Use case for palliative care

Brief description

The community healthcare team needs to be aware of and support the end of life plans made by a patient and their representatives. The items relating to the palliative care need to be identified at the start of providing care and monitored for changes throughout the period of care. The details within the end of life plan will influence the care to be provided and the funding of that care. The elements of the end of life plan may change over time, so it is important to be able to check them quickly for the latest information.

Utilising structured record access enables a consumer system to draw together the necessary elements of the end of life plan, enable searching for specific elements and incorporate elements of the plan into local assessments or plan templates - for example, pull information into the Electronic Palliative Care Co-ordination System (EPaCCS) template.

Use case justification

Clinical and administration:

  • access to accurate information at the point of care reducing the opportunity for errors to occur
  • reduction in clinical time wasted, away from the patient, collecting and collating information
  • reduction in clinical time wasted, away from the patient, manually updating IT systems
  • data can be formatted and filtered by the local system, so the clinician is presented the information they need in a suitable format

Patient-focused:

  • increased patient/clinician time due to reduction in clinician time spent collecting and transcribing information away from the patient
  • increased patient safety due to the reduction in manual transcription errors
  • better patient experience as they are not being asked for information which should already be available to the community healthcare service

Primary actors

  • Community Healthcare Team
  • GP Connect
  • GP Clinical Systems
  • Community Healthcare System/EPaCCS

Secondary actors

  • patient
  • next of kin/carers/PoA

Triggers

  • patient has been referred to a Community Healthcare Team and is subject to an End of Life plan

Preconditions

  • the patient’s details have been verified and entered on the community healthcare system (or created by an electronic referral)
  • the community healthcare nurse has the correct/appropriate system access rights
  • the patient’s GP has agreed to share patient information via GP Connect
  • the patient consents to this shared information being viewed/used
  • electronic interactions between GP clinical system/GP Connect/community healthcare system have been correctly configured

Postconditions

  • On success:

    • the community healthcare team provide care in keeping with the wishes of the patient in their end of life plan
  • Guaranteed:

    • the community healthcare team will assess the patient needs based on the information available

Basic flow with alternative and exception flows

Step Description
Step 1 Patient is referred to the community healthcare service.
Step 2 A patient record is either retrieved on the community healthcare system (previous patient) or a new patient record is created.
Step 3 The community healthcare nurse accesses GP Connect to retrieve the palliative care information from the GP system.
Step 4 GP Connect requests GP patient record from the GP clinical system.
Step 5 GP clinical system provides the GP patient record to GP Connect.

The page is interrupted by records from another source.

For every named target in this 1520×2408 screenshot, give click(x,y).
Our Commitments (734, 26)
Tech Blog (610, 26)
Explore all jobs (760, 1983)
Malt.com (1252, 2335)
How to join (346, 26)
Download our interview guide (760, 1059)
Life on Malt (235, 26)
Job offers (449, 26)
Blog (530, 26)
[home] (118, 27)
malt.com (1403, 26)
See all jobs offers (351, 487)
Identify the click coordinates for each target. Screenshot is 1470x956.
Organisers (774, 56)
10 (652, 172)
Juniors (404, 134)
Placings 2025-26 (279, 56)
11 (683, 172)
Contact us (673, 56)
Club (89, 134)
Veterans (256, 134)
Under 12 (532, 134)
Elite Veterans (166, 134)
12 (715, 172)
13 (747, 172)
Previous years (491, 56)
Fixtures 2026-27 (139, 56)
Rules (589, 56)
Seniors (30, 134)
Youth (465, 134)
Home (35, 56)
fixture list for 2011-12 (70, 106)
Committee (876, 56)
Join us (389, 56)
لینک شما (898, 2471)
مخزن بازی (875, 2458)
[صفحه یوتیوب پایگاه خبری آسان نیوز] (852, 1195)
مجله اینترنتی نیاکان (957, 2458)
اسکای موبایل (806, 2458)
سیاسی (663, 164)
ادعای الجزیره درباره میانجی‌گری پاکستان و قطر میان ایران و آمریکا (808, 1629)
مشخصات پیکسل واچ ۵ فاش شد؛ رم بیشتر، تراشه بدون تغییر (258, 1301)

The GP patient record will include (plus any additional areas to cover the scope of step 7):

  • Observations

  • Problems

  • Diagnoses / Conditions

  • Documents

  • Allergies

  • Medications

Step 6 GP Connect presents the GP patient record to the community mental health system.
Step 7 The community healthcare system presents the information to the community healthcare nurse in a format to review or populates the information into its EPaCCS template so as to concisely identify the following information.
  • Advance Decisions / Living Will

    • A copy of the Living Will

    • Details of individual decisions

  • Power of Attorney

    • Name

    • Contact Details

    • Authority to make life-sustaining decisions (true/false)

  • Life expectancy prognosis

  • Gold Standard Framework (true / false)

  • Patient Understanding

  • Carer/Next of Kin details and understanding

    • Name

    • Contact Details

    • Aware of prognosis

    • Aware of decisions

  • DNACPR (true / false)

  • Preferred Place of Care

  • Preferred Place of Death

  • Additional Professional Contacts

    • Name

    • Professional Group/Service provided

    • Contact Details

  • Medication

  • Allergies

  • Test Results

Step 8 The community healthcare nurse reviews the end of life information from the GP clinical system to inform the care to be provided.
Alternative path - existing patient with change to End of Life plan
Step 1 The community healthcare nurse is providing ongoing palliative care.
Step 2 - 7 As above
Step 8 The community healthcare nurse can see whether the GP clinical system has any records of changes to the patients end of life care plans or supporting information and can provide the appropriate care and support.